Denn wenn wir das aktuelle Glaubensdogma der absoluten gesundheitlichen Garantie wirklich einmal zu Ende denken würden, dann müssten wir dringend mindestens folgende Tätigkeiten aufgrund ihrer Gefährlichkeit verbieten (nicht in ihrer richtigen Reihenfolge der Gefährlichkeit):
- Rauchen
- Risikosport, wie Fallschirmspringen, Bergsteigen, Hockey, Mountainbike etc.
- Haushaltsreparaturen, wie zum Beispiel das Klettern auf eine Trittleiter, um eine Glühbirne auszutauschen.
- Motorradfahren.
- Autofahren
- Reisen, bei denen wir uns Malaria und andere tropische Krankheiten einfangen können oder einfach mal auf einen giftigen Seeigel oder eine giftige Qualle treten könnten?
- Soldaten, die wir zum Schutz unserer Demokratie in entlegene Gebiete der Welt schicken?
- Waffen, die wir an alle möglichen Parteien verkaufen?
- usw. usw.

Warum verbieten wir das nicht alles? Wäre die Welt nicht viel sicherer, wenn wir das alles verbieten würden?
Tja, ich schätze, weil das nicht immer alles so einfach ist. Und weil ein Staat niemals in der Lage ist, immer das Beste für jeden zu garantieren und weil das auch niemals möglich sein wird. Und weil das auch nicht die Definition dessen wäre, was viele sich als lebenswertes Leben vorstellen. Und weil letztlich Eigenverantwortung immer der Preis für ein wertvolles, inhaltsreiches Leben ist.

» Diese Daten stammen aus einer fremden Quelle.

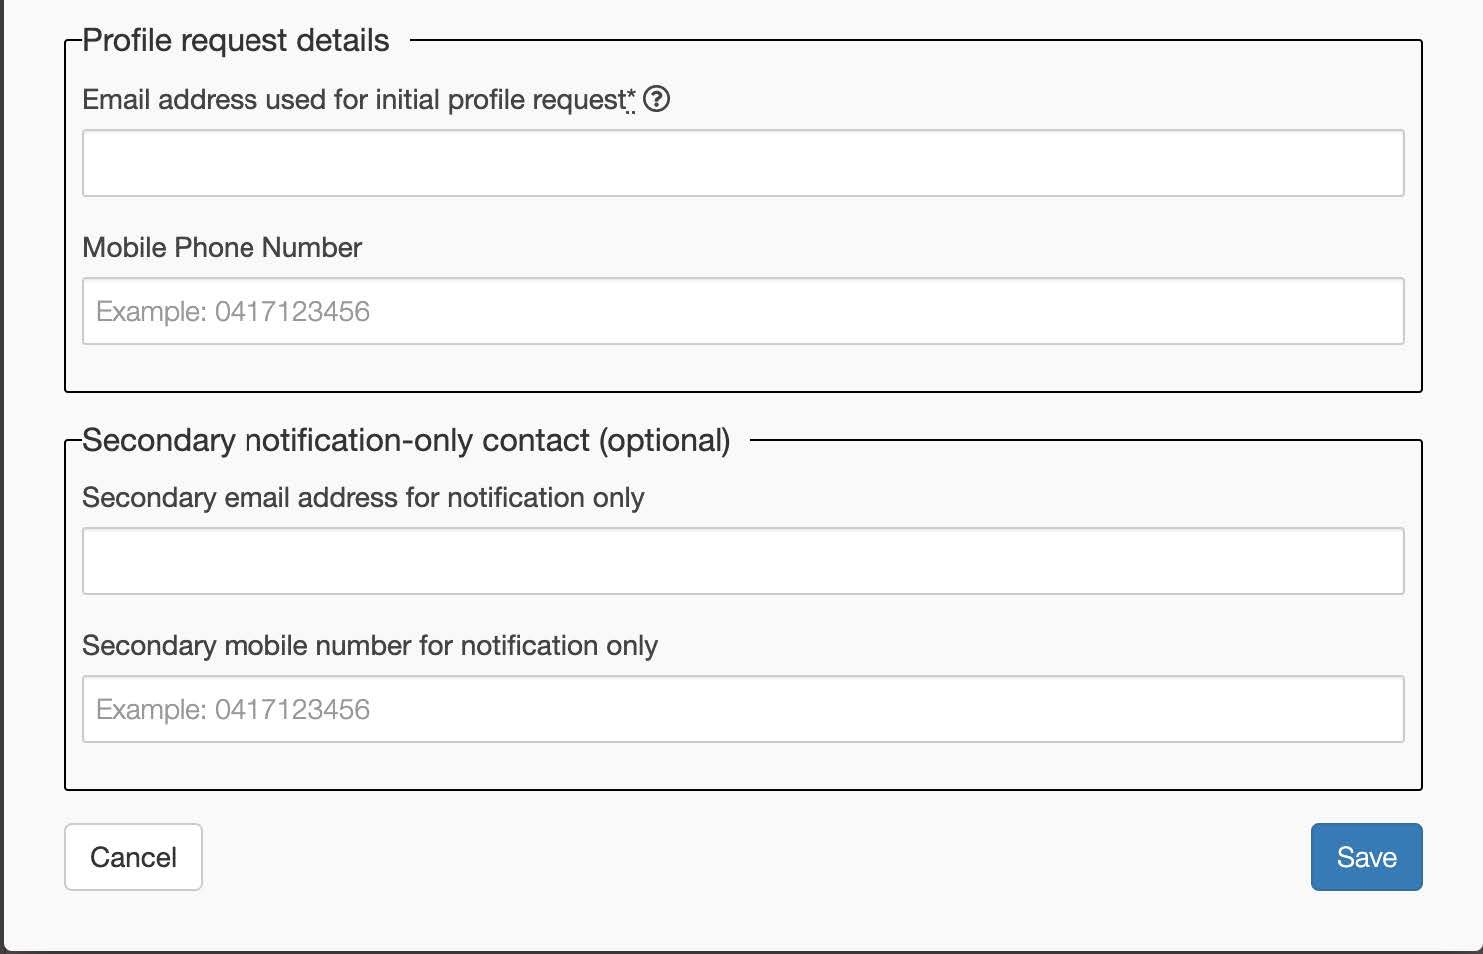Click 'Email address used for initial profile request' label
This screenshot has width=1483, height=954.
coord(354,100)
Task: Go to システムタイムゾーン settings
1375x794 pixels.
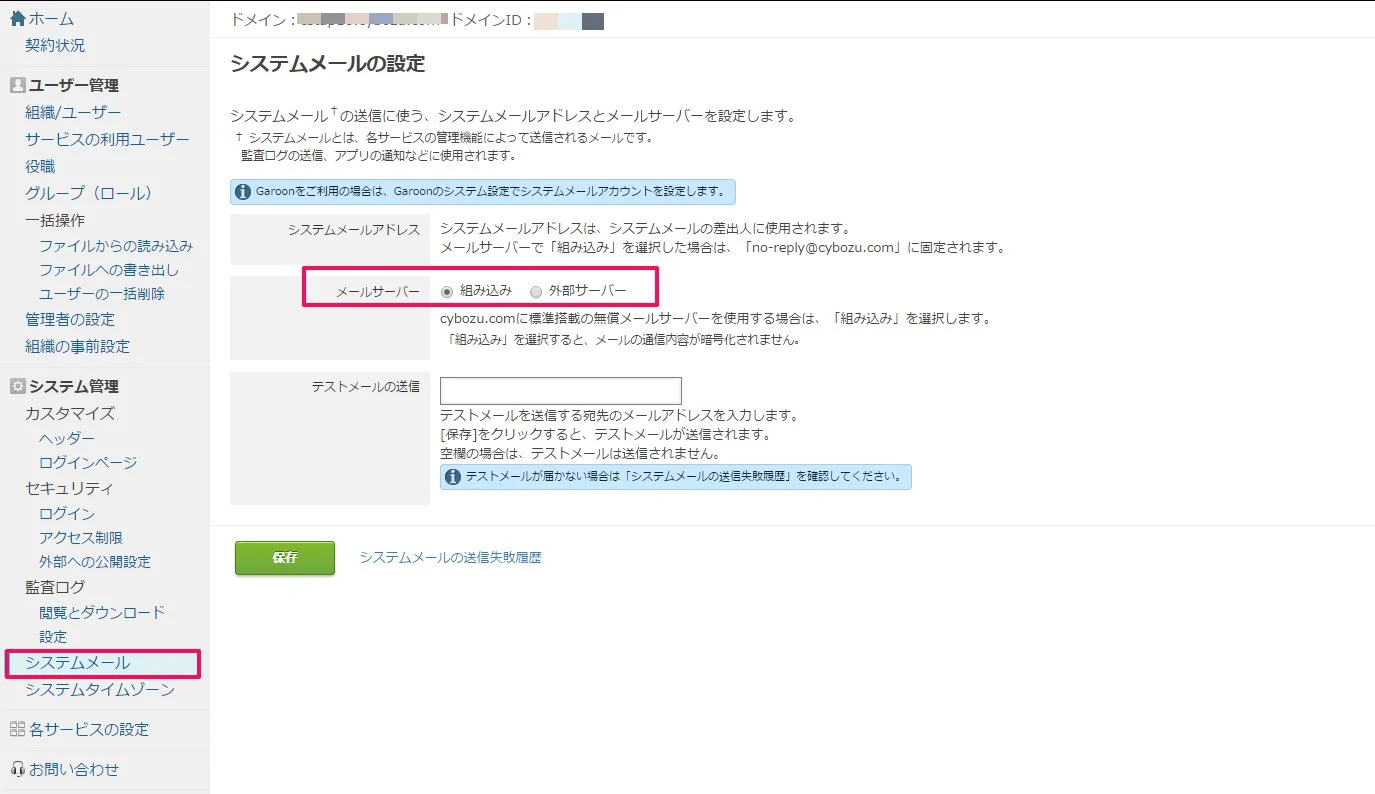Action: click(100, 690)
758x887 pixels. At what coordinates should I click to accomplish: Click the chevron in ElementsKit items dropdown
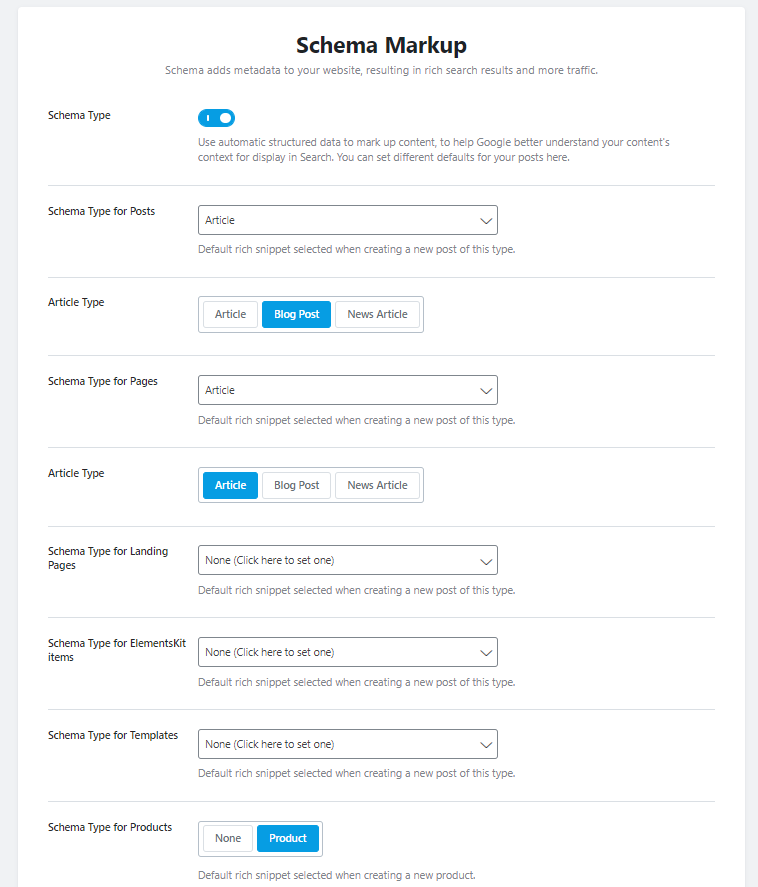[486, 652]
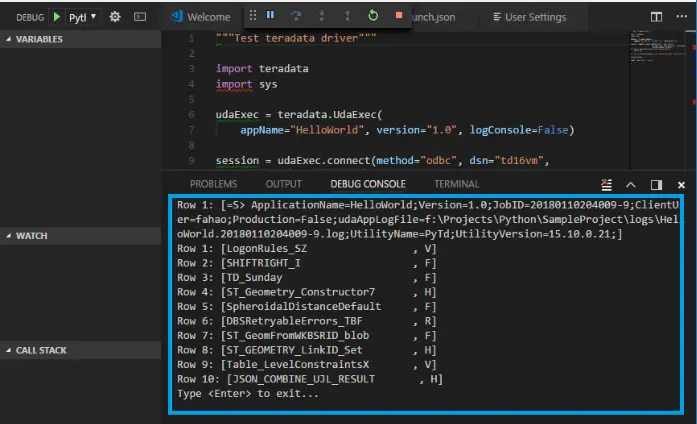The image size is (697, 424).
Task: Maximize panel with the chevron up
Action: [x=631, y=185]
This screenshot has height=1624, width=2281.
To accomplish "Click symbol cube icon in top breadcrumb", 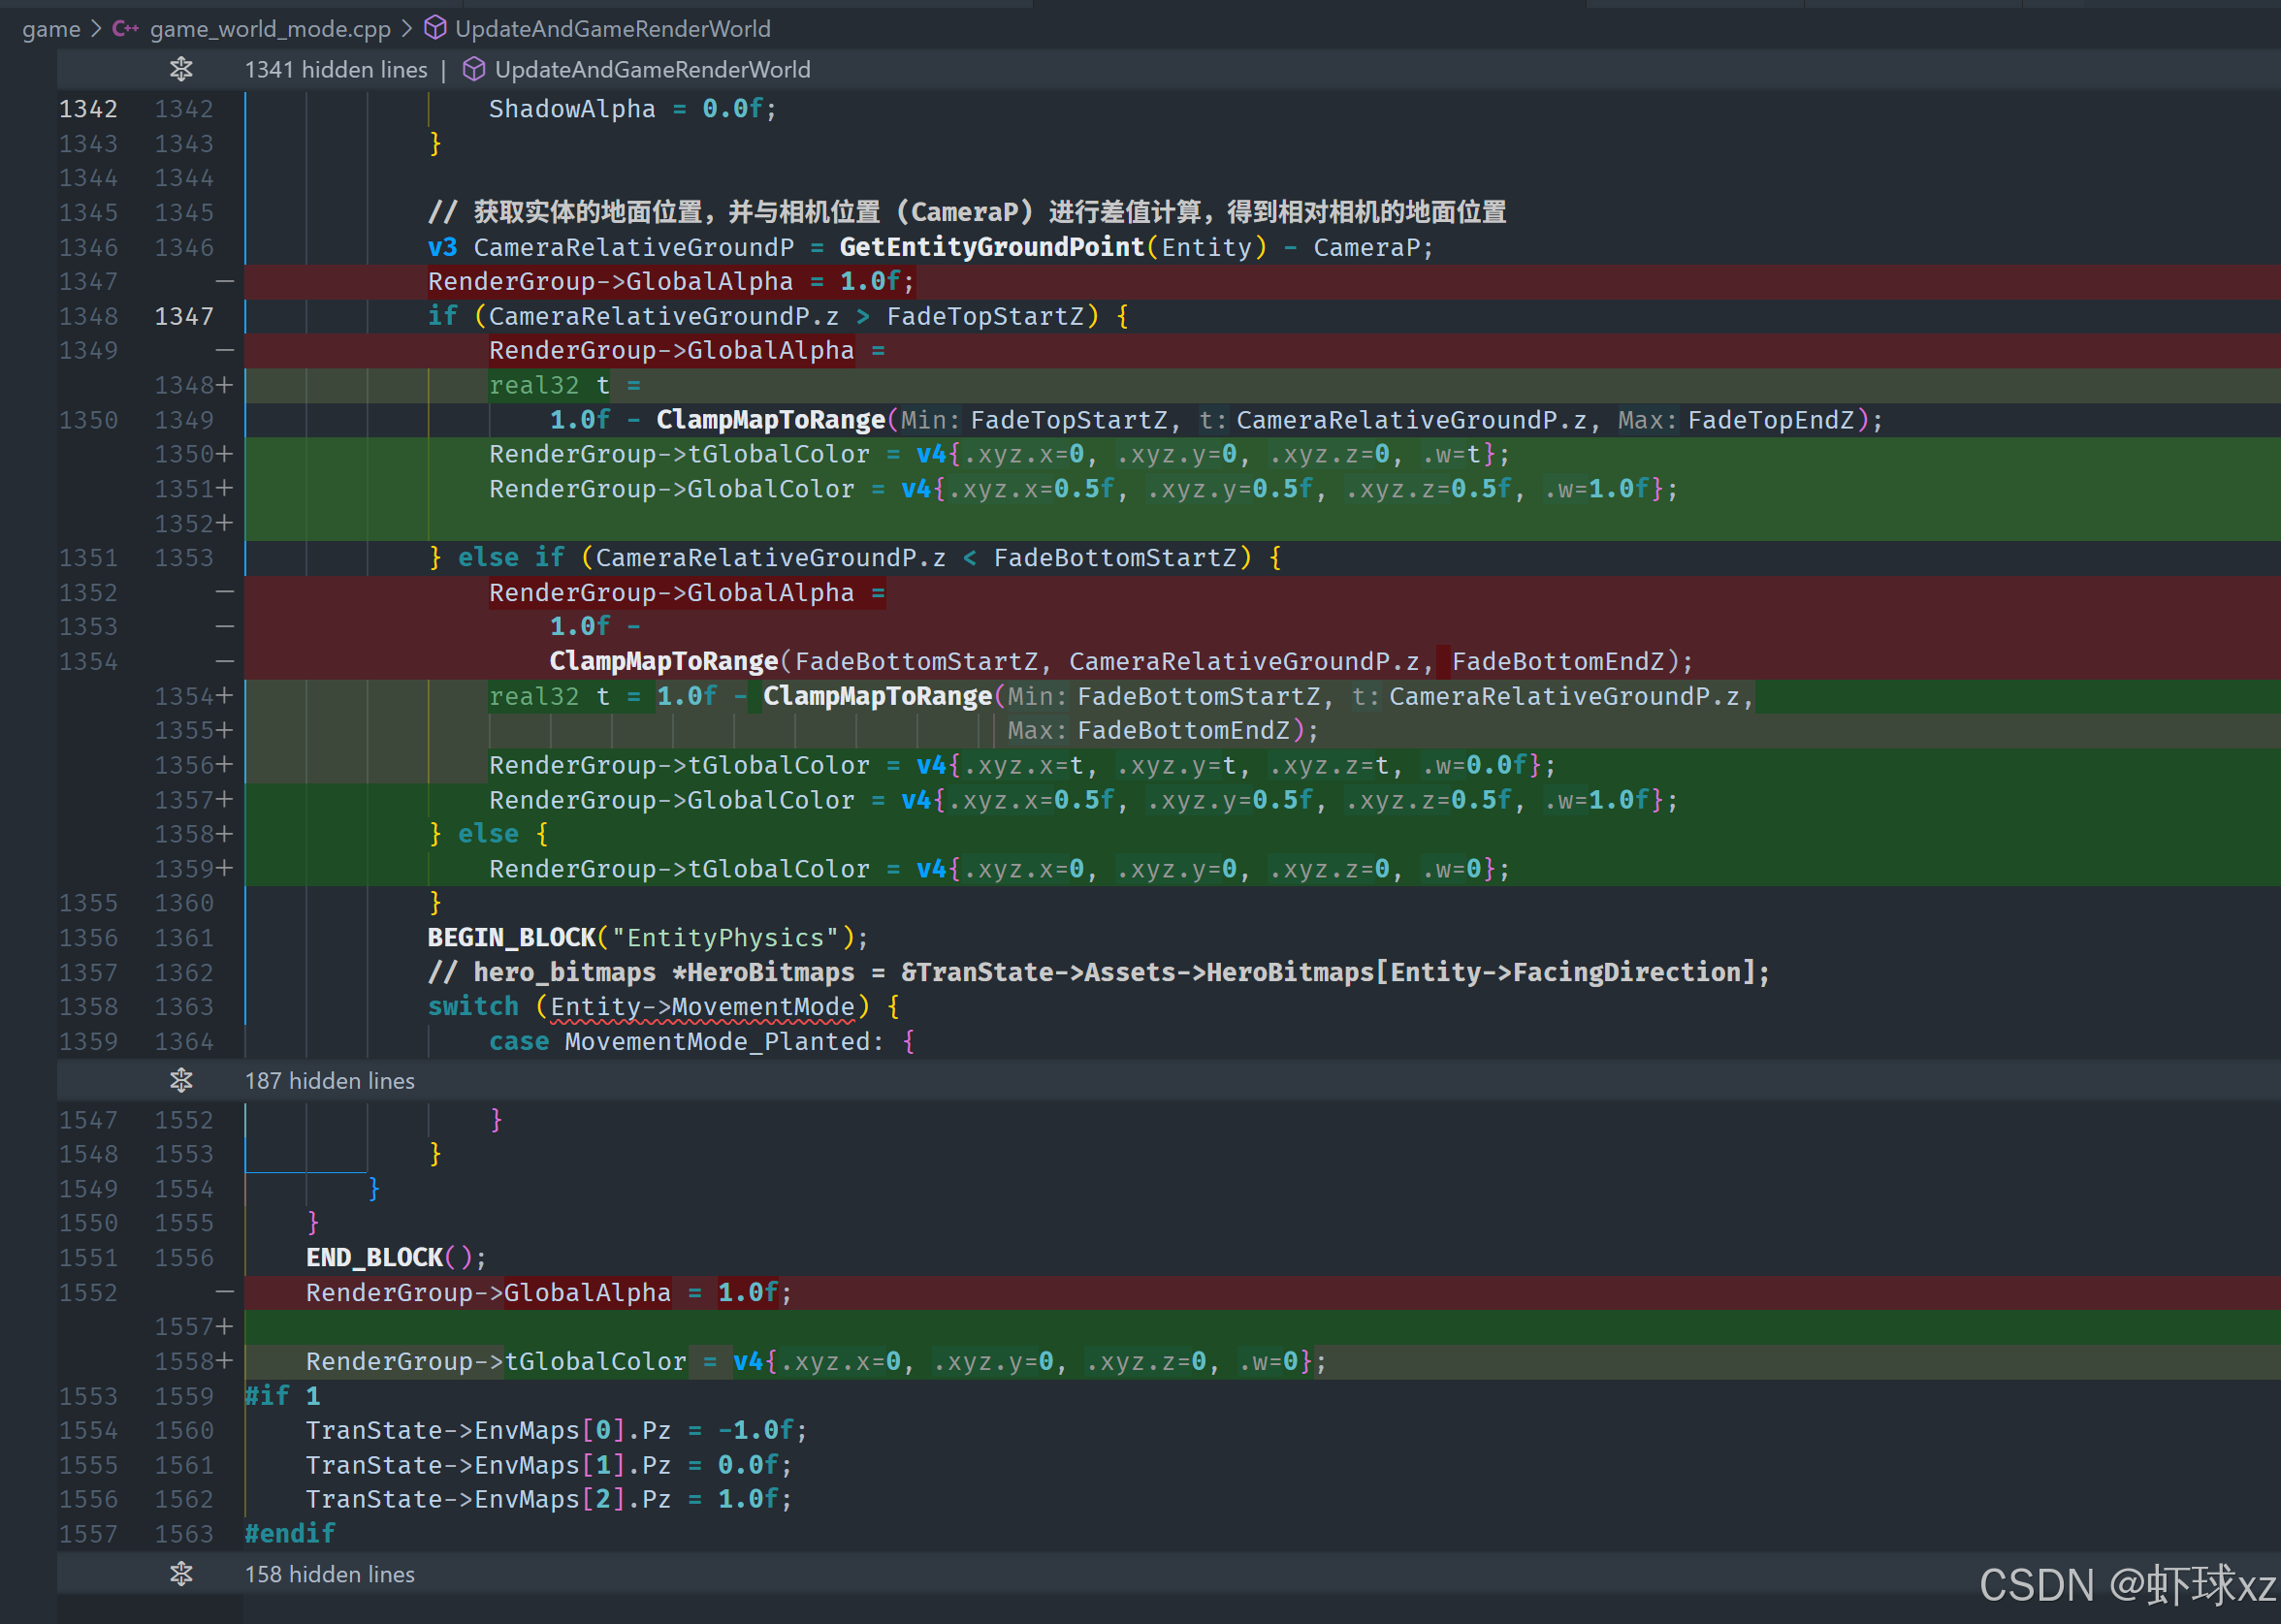I will pyautogui.click(x=435, y=28).
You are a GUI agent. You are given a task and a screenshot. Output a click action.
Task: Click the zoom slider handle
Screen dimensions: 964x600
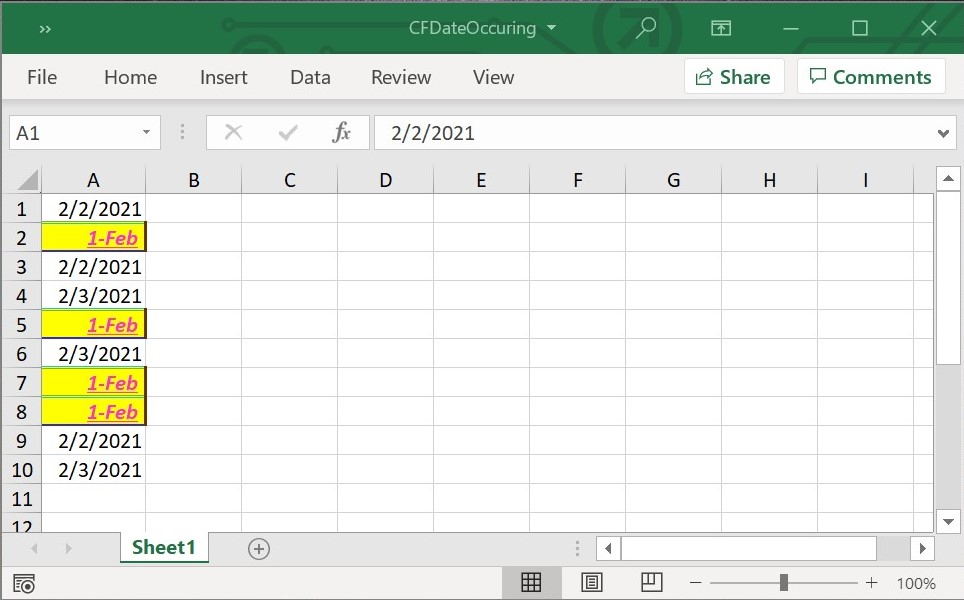coord(784,583)
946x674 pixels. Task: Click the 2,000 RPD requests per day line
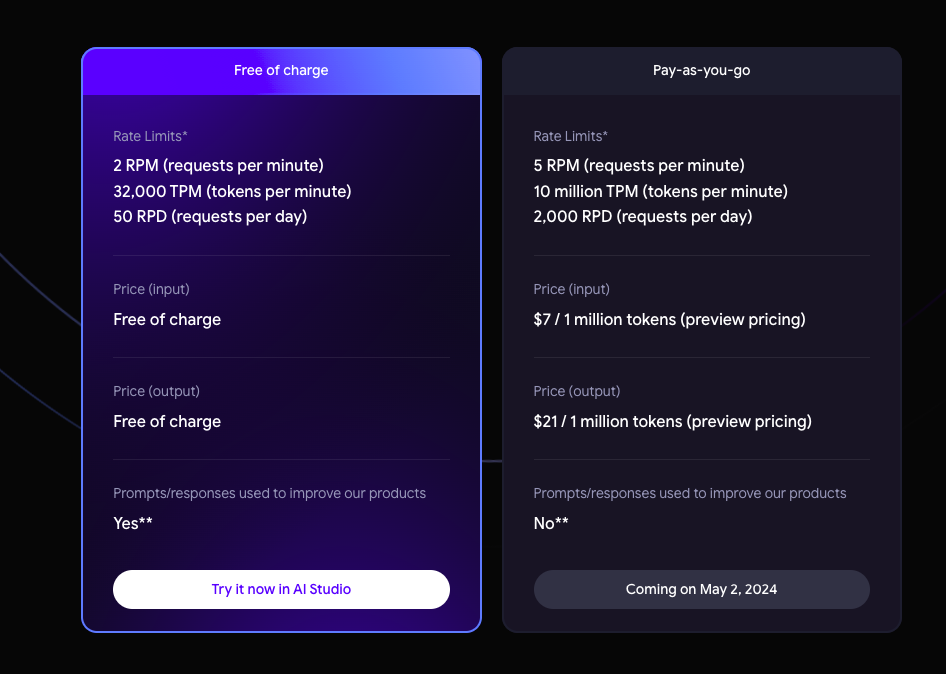click(x=642, y=216)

Deswegen ist es notwendig, diese verschiedenen Güter einer Demokratie immer sehr sorgfältig gegeneinander abzuwägen. Wenn das aber zu schlampig geschieht, dann MUSS Widerstand entstehen.

Es ist übrigens auch nicht so, dass hierfür einfach nur die Meinung der Mehrheit einer Gesellschaft der alleinige Maßstab sein kann.
Die Mehrheit einer Gesellschaft ist ein wesentlicher Faktor in einer Demokratie. Das ist vollkommen richtig! Aber sie ist eben nicht der alleinige Maßstab. Die Mehrheit einer Gesellschaft kann sich nämlich durchaus irren. Das wäre nicht das erste Mal!
Die Mehrheit einer Gesellschaft kann durchaus beschließen, dass Menschen in Altersheimen in „Einzelhaft“ kommen, oder dass Kinder keinen Kontakt zu anderen Kindern mehr haben dürfen. Die Mehrheit einer Gesellschaft kann im Zweifelsfall sogar beschließen (und hat es auch schon einmal), dass bestimmte Menschen nicht das gleiche Recht auf Leben haben, wie sie selbst - und sogar nachhelfen, diese Einstellung faktisch umzusetzen.

Die Väter und Mütter des Grundgesetzes wussten das! Und deshalb haben sie klugerweise Spielregeln festgelegt, in denen wir (und auch die Mehrheiten) sich bewegen dürfen. Und sie haben gewusst, dass eine funktionierende Demokratie auf Dauer nur bestehen kann, wenn Sichtweisen unterschiedlich sein dürfen und müssen und auch alles hinterfragt werden darf.